Edita dallo stampatore veneziano Alessandro Vincenti nel 1638, la raccolta dei Madrigali guerrieri, et amorosi […] libro ottavo di Claudio Monteverde rappresenta senza dubbio la più impegnativa impresa editoriale compiuta da Monteverdi nell’ambito del genere profano. Essa apparve a sei anni di distanza dagli Scherzi musicali, ultima pubblicazione interamente dedicata a sue composizioni, ma al contrario di questa, opera di poco impegno e ridotte dimensioni, l’Ottavo libro fu composto con ben altre ambizioni; la sua gestazione si svolse parallelamente a quella di un trattato teorico sulla Seconda pratica che non giunse mai a compimento ma la cui sostanza fu trasfusa nella sua ponderosa prefazione. La ragione di questo cospicuo investimento di energie aveva connotazioni molto pratiche: maestro di cappella in San Marco a Venezia dal 1613 e prolifico compositore di musiche profane e teatrali, nel 1632, a sessantacinque anni, Monteverdi aveva abbracciato la carriera ecclesiastica anche con l’intenzione di procurare alla propria vecchiaia qualche forma di sicurezza sociale ed economica. La pubblicazione dell’Ottavo libro rientrava in questo disegno.

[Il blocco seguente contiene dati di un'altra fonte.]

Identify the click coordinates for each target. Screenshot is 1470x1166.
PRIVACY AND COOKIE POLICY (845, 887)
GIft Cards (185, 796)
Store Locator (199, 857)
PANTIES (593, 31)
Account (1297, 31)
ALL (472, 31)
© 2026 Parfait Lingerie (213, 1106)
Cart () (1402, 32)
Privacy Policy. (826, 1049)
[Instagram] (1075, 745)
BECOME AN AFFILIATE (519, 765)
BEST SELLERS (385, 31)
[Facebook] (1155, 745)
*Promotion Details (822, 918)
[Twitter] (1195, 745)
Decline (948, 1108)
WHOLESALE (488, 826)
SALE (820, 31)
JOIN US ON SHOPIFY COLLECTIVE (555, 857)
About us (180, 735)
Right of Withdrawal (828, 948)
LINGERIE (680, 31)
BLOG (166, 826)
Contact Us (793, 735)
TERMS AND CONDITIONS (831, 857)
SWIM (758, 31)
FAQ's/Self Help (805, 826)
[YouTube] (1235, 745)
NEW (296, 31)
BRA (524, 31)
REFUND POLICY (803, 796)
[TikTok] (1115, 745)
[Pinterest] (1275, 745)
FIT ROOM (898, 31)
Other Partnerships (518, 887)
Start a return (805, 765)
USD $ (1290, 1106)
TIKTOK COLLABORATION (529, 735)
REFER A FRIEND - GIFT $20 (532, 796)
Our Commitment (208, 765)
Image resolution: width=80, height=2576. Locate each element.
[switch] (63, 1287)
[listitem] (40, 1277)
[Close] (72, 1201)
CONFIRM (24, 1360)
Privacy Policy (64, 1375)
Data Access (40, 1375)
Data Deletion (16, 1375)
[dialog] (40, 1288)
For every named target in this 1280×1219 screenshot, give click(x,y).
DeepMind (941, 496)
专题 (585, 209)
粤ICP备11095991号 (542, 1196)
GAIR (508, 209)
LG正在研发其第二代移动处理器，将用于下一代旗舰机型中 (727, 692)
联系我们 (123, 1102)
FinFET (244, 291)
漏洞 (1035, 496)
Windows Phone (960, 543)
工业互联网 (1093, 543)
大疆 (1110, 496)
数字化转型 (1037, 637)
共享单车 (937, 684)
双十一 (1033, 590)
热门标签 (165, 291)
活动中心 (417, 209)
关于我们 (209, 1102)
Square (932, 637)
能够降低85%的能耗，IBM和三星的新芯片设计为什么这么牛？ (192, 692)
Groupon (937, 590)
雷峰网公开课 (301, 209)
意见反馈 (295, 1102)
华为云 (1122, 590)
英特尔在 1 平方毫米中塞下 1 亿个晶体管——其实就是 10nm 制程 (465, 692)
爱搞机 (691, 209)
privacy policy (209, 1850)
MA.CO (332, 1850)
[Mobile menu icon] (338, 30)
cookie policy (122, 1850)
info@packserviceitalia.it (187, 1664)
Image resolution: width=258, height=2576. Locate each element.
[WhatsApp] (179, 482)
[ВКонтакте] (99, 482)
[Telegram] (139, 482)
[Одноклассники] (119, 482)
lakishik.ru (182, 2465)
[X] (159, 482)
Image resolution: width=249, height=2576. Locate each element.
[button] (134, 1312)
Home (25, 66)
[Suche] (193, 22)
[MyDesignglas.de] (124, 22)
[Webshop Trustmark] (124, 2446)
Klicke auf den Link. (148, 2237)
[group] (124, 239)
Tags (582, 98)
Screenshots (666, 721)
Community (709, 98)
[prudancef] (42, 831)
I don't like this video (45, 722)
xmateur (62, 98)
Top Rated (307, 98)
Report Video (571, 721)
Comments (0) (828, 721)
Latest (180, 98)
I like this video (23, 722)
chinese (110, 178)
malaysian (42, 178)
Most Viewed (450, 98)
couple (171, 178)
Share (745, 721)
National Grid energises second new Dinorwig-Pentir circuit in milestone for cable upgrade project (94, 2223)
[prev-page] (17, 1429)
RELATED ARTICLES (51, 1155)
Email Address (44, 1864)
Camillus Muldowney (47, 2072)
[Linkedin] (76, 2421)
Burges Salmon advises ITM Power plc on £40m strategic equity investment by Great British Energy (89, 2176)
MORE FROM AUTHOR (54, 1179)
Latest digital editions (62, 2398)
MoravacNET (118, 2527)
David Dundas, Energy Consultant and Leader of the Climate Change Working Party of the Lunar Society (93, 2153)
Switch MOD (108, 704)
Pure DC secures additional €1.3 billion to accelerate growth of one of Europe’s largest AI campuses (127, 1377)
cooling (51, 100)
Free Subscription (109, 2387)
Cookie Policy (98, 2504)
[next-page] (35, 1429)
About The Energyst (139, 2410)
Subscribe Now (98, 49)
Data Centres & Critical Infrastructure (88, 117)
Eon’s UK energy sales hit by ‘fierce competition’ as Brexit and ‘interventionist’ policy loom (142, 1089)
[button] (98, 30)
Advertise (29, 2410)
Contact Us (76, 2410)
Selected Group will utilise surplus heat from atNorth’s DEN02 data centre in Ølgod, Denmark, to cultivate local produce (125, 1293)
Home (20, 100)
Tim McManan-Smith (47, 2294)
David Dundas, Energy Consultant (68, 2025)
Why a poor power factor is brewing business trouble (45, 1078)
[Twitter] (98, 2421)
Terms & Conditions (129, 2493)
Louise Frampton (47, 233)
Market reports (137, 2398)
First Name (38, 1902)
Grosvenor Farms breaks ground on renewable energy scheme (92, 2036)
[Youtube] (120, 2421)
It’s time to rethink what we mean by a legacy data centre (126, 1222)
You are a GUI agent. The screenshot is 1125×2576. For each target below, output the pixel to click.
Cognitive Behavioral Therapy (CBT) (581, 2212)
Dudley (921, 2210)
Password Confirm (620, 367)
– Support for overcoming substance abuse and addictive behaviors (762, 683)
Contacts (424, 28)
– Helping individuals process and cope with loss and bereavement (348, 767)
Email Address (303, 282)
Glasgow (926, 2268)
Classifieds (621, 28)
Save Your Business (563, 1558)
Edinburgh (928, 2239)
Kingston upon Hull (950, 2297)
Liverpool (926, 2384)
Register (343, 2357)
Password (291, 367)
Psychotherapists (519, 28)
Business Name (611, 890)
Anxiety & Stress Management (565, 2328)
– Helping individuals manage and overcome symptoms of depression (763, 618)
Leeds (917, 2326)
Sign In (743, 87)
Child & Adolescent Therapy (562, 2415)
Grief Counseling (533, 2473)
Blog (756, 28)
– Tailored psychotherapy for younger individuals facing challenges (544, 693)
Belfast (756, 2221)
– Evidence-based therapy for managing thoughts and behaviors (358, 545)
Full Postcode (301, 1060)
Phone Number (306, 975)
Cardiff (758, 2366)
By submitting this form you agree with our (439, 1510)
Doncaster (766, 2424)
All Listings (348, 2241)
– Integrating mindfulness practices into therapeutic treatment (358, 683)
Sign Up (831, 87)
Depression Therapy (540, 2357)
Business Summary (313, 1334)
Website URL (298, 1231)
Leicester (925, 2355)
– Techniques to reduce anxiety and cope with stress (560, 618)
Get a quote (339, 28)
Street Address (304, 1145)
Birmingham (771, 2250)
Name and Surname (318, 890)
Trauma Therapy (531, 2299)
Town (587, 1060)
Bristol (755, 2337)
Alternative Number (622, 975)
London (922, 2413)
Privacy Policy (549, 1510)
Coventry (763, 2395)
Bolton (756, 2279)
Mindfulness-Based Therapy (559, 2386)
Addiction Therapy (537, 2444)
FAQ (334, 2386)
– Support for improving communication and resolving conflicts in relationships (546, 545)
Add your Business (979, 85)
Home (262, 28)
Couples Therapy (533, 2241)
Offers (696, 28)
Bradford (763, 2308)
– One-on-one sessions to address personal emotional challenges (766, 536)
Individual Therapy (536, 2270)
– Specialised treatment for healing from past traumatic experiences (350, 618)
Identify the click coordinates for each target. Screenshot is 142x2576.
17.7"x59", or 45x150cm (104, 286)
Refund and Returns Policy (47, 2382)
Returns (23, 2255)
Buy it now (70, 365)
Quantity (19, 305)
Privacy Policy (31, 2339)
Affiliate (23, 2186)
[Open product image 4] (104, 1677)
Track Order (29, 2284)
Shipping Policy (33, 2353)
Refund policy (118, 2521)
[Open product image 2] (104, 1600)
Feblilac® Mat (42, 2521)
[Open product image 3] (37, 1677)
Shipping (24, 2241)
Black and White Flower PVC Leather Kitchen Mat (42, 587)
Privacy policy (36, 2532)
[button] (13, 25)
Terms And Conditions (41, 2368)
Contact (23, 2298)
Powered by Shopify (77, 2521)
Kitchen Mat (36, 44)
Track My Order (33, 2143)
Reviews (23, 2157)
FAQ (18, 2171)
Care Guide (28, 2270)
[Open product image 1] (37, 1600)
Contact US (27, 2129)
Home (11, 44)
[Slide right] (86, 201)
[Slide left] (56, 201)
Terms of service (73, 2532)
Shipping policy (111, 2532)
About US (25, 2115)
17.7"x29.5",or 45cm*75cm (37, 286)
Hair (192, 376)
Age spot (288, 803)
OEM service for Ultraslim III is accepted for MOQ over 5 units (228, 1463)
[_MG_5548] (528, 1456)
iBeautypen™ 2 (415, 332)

I Madrigali guerrieri et amorosi recano una dedica a lungo tempo rimasta enigmatica all’imperatore d’Austria Ferdinando III, i cui rapporti con Monteverdi non furono mai tali da giustificare un omaggio così impegnativo. Per la verità, la dedica stessa chiarisce che la raccolta era stata originariamente concepita come omaggio al precedente imperatore, Ferdinando II, morto improvvisamente nel 1636. A lui era stata presentata l’opera in forma manoscritta, lui aveva accettato l’omaggio concedendo il proprio regale assenso alla stampa.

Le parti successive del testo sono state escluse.